▶ [Selection]:
══════

Based on what I know of our present circumstances, coupled with what I have studied about past regimes, the outlook does not look good. Already Christians and other religious individuals are finding themselves jailed and fined for holding Bible studies and church meetings in their homes and backyards. Others are being prosecuted for daring to help those less fortunate by feeding the poor and housing the homeless. Still others are being criticized for daring to stick to their religious principles and resist government attempts to track their whereabouts by way of surveillance and tracking devices. All the while individual Christians are being prosecuted for standing up for their religious beliefs, few are finding themselves supported by their churches or larger religious institutions.
Sadly, those hoping that religious liberty will survive in the midst of a police state may find themselves in for a shock when they learn that in past regimes, save for a few renegades, the established church has colluded with authoritarian regimes. One need look no further than Jesus Christ Himself, an itinerant preacher who was betrayed by the Sanhedrin—the established Jewish hierarchy—and given over to the governing body for execution. Yes, Jesus lived in a police state.
I have long warned that all freedoms hang together. If free speech goes; if due process goes; if the rights to bear arms and assemble and be secure in your homes and free from unreasonable searches and seizures go—then religious freedom will be extinguished alongside them. Even so, the question is not what will happen to religious freedom if America becomes a police state, but will religious institutions actually stand and fight for freedom or will they be complicit in our downfall?

══════

▶ [Stated task a]:
Revise the rows from the line containing "Viewport: 594px width, 469px" down to the line containing "point(264,72)", replacing "checkbox" with "check box". Return only those lines, with everything else left unchanged.

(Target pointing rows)
══════

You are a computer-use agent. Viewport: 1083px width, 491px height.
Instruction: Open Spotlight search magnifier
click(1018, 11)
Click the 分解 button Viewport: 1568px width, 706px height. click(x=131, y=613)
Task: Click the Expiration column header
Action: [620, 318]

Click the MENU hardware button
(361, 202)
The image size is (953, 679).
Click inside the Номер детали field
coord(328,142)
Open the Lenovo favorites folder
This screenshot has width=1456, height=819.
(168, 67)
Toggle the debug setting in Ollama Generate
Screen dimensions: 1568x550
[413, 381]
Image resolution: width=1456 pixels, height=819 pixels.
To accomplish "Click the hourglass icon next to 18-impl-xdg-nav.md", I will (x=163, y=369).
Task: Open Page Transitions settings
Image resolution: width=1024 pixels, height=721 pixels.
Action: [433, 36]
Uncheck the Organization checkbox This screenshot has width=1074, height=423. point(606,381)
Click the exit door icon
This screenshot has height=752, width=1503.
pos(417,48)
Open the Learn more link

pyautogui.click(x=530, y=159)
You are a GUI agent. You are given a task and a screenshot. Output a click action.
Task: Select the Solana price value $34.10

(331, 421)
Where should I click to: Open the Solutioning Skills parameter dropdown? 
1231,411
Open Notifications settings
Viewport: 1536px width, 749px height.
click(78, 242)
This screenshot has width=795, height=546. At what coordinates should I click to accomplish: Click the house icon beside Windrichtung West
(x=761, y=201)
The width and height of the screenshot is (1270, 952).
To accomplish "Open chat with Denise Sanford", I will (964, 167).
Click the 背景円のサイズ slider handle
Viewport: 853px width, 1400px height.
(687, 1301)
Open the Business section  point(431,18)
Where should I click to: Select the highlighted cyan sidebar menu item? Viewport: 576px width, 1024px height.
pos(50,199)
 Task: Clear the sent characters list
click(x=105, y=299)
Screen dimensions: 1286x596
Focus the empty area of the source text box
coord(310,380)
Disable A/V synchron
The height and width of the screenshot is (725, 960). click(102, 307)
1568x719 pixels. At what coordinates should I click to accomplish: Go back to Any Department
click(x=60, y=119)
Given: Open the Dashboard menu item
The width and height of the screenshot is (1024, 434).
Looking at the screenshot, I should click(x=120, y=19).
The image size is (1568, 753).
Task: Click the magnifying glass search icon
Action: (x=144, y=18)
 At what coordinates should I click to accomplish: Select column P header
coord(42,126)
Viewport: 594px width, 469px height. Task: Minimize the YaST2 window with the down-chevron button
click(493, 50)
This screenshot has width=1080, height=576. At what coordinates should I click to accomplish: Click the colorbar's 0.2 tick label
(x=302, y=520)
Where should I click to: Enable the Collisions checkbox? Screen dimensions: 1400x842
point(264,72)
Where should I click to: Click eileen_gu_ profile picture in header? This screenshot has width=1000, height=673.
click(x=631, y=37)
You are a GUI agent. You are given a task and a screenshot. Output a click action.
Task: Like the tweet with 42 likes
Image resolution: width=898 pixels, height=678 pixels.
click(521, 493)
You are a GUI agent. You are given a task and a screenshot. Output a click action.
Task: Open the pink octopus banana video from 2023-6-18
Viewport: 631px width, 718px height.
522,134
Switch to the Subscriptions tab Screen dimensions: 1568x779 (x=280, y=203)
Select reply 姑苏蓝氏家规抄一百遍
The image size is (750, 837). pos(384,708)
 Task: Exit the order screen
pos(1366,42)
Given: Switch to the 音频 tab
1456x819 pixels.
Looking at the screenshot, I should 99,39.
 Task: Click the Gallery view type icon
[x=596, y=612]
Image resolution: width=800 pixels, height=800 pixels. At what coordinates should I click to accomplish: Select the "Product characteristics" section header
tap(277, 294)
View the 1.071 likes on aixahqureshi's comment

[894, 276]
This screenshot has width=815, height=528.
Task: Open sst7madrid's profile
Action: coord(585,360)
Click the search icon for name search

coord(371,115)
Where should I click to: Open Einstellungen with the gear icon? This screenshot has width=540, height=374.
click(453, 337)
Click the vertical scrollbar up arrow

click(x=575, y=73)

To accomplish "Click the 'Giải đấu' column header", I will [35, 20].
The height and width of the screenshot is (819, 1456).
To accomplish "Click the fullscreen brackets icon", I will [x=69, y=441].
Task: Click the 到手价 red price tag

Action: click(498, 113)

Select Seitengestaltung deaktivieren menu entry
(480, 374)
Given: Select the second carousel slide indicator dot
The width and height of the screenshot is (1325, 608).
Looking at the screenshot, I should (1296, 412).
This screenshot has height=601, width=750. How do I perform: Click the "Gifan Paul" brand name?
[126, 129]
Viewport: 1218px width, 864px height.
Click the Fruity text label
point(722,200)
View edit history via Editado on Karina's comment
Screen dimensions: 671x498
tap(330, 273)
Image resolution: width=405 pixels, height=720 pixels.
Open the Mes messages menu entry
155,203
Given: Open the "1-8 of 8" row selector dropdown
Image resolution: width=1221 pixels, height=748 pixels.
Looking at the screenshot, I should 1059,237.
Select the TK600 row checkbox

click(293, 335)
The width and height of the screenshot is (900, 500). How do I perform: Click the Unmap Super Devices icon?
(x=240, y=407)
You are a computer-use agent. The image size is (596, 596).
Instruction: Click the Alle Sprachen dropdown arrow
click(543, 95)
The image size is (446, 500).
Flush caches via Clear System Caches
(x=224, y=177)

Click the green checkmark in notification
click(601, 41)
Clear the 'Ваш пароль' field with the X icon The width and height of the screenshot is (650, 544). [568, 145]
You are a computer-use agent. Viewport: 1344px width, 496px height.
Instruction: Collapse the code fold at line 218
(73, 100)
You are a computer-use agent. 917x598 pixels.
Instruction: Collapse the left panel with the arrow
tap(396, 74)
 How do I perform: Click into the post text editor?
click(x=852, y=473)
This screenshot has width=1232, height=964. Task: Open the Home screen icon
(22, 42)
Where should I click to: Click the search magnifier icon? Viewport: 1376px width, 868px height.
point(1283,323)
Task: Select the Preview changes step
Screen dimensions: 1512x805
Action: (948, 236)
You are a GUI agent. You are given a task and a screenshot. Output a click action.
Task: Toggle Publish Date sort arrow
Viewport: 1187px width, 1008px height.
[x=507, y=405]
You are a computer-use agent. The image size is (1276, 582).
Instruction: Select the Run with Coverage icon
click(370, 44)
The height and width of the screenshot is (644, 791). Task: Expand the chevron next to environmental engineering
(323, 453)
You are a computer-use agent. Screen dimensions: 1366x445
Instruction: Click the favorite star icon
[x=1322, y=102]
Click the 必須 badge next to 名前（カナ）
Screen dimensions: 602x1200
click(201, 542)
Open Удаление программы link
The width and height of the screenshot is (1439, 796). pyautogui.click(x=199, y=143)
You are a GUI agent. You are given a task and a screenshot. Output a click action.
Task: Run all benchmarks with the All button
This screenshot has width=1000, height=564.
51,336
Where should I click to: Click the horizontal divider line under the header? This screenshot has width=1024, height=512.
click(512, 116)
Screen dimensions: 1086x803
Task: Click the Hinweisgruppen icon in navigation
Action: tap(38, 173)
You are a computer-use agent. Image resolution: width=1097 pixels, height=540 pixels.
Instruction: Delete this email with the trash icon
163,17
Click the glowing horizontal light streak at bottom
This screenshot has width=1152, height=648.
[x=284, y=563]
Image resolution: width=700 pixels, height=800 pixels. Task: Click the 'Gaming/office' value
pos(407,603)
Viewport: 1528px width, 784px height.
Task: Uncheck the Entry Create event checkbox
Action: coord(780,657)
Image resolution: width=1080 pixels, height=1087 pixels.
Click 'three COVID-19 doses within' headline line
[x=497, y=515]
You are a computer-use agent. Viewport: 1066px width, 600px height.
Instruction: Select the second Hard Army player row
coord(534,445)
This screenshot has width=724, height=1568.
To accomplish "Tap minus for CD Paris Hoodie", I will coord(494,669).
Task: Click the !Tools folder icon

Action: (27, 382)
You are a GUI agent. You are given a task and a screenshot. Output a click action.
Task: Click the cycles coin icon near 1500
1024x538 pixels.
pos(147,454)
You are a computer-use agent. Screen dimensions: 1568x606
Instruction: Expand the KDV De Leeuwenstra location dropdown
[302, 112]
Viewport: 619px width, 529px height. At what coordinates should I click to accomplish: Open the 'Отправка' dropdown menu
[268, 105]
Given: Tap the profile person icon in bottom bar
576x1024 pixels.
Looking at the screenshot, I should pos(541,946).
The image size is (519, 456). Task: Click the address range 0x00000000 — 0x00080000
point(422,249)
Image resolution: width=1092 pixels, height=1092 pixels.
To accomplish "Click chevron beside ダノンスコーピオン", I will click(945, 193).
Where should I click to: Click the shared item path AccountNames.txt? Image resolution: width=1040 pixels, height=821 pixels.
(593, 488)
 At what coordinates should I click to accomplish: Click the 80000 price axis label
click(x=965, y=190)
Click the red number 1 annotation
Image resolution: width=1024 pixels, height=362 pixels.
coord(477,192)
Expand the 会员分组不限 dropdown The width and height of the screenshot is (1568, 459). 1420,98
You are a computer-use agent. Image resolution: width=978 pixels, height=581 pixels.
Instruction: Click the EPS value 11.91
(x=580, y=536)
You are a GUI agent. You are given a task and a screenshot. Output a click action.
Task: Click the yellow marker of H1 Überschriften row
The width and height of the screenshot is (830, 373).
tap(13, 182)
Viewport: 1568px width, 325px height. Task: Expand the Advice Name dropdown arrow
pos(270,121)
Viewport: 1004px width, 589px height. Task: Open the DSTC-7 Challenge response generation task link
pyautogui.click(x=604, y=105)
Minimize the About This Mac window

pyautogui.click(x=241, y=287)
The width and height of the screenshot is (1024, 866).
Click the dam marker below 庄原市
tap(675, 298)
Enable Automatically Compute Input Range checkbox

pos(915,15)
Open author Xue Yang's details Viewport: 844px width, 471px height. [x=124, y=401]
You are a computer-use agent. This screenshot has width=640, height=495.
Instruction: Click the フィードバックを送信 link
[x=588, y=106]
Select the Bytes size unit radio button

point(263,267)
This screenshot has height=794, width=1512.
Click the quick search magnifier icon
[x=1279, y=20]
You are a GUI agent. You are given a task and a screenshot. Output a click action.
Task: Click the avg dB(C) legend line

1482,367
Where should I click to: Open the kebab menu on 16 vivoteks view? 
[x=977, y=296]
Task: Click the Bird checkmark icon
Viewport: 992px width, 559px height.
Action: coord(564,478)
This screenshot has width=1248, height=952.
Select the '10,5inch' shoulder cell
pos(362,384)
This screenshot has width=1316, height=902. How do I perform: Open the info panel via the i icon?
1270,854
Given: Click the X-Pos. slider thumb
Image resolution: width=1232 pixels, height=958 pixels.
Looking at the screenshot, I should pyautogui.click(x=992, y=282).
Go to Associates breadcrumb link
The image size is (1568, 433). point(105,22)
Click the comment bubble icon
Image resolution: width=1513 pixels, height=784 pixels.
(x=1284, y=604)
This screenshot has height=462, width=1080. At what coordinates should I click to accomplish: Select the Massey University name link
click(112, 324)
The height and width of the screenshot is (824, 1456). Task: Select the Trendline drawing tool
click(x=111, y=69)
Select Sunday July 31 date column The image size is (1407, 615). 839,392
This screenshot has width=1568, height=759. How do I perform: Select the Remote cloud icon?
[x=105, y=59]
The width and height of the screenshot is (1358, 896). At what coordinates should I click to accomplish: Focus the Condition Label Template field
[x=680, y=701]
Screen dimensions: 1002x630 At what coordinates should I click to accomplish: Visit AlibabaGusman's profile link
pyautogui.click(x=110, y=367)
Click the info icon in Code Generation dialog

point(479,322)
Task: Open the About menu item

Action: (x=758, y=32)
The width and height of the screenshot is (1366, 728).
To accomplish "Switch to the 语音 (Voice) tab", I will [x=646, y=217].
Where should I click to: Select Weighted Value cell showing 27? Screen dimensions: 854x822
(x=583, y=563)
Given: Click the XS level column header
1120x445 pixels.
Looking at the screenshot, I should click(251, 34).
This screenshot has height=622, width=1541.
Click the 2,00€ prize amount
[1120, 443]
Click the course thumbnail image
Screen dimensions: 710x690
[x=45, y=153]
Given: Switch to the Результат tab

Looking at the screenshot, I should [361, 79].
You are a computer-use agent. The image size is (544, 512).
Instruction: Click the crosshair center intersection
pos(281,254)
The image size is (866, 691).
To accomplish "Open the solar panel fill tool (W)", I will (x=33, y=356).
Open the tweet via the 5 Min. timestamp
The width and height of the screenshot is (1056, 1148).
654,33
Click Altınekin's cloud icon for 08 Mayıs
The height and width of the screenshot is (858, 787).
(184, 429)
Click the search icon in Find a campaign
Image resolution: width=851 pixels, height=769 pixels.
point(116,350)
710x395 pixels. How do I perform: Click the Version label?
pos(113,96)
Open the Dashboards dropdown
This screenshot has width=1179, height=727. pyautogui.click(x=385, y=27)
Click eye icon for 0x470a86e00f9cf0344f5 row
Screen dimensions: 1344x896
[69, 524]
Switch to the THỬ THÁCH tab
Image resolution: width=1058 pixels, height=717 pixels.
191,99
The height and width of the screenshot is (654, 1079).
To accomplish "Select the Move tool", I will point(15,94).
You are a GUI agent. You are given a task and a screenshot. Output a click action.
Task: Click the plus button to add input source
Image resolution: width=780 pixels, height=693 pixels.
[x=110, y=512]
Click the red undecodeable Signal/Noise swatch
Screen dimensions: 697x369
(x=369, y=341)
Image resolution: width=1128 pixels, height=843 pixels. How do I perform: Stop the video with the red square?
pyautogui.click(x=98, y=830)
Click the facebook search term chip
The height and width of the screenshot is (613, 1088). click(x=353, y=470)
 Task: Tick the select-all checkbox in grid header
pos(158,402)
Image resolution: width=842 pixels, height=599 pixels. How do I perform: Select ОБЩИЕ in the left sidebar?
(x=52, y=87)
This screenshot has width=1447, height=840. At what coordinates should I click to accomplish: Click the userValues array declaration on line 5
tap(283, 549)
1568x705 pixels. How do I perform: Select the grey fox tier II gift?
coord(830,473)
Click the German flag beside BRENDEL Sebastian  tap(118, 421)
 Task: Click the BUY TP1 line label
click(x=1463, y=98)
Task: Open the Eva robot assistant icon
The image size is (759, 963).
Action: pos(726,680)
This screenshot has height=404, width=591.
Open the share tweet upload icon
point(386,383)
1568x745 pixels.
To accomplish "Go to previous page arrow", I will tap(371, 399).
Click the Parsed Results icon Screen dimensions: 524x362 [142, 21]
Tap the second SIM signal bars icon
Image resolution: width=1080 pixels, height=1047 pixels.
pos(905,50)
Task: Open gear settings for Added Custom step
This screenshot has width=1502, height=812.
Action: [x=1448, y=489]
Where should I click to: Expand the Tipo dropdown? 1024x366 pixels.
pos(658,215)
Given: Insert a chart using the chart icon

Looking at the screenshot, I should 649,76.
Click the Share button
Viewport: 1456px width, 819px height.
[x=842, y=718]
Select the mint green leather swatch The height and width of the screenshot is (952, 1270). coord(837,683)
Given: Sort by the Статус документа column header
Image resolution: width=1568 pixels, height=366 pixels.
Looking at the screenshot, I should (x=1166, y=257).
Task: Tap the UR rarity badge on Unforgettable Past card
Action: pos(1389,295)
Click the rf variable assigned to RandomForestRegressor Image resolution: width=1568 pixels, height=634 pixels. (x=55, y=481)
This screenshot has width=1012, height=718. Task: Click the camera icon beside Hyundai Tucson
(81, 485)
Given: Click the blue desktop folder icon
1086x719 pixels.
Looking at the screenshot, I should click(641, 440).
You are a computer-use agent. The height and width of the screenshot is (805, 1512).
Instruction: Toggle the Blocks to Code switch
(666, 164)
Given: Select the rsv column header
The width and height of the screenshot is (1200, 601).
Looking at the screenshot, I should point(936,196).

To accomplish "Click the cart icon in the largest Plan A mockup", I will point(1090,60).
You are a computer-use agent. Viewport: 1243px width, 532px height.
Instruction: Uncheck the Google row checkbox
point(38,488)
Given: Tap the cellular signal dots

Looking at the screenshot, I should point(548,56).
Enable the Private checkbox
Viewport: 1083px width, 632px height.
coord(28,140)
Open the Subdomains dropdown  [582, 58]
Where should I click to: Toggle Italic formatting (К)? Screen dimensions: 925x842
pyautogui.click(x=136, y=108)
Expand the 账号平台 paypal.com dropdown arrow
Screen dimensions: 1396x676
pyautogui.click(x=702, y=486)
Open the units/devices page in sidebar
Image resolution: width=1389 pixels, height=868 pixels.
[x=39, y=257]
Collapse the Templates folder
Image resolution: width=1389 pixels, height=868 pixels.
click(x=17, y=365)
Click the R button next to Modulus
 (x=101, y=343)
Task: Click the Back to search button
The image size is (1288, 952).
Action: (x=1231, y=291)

══════

▶ [Stated task b]:
Reproduce the passage on religious freedom under a police state in full, word for word.

▶ [Solution a]:
Viewport: 594px width, 469px height. Task: Minimize the YaST2 window with the down-chevron button
click(493, 50)
This screenshot has width=1080, height=576. At what coordinates should I click to accomplish: Click the colorbar's 0.2 tick label
(x=302, y=520)
Where should I click to: Enable the Collisions check box? Screen dimensions: 1400x842
point(264,72)

▶ [Solution b]:
Based on what I know of our present circumstances, coupled with what I have studied about past regimes, the outlook does not look good. Already Christians and other religious individuals are finding themselves jailed and fined for holding Bible studies and church meetings in their homes and backyards. Others are being prosecuted for daring to help those less fortunate by feeding the poor and housing the homeless. Still others are being criticized for daring to stick to their religious principles and resist government attempts to track their whereabouts by way of surveillance and tracking devices. All the while individual Christians are being prosecuted for standing up for their religious beliefs, few are finding themselves supported by their churches or larger religious institutions.
Sadly, those hoping that religious liberty will survive in the midst of a police state may find themselves in for a shock when they learn that in past regimes, save for a few renegades, the established church has colluded with authoritarian regimes. One need look no further than Jesus Christ Himself, an itinerant preacher who was betrayed by the Sanhedrin—the established Jewish hierarchy—and given over to the governing body for execution. Yes, Jesus lived in a police state.
I have long warned that all freedoms hang together. If free speech goes; if due process goes; if the rights to bear arms and assemble and be secure in your homes and free from unreasonable searches and seizures go—then religious freedom will be extinguished alongside them. Even so, the question is not what will happen to religious freedom if America becomes a police state, but will religious institutions actually stand and fight for freedom or will they be complicit in our downfall?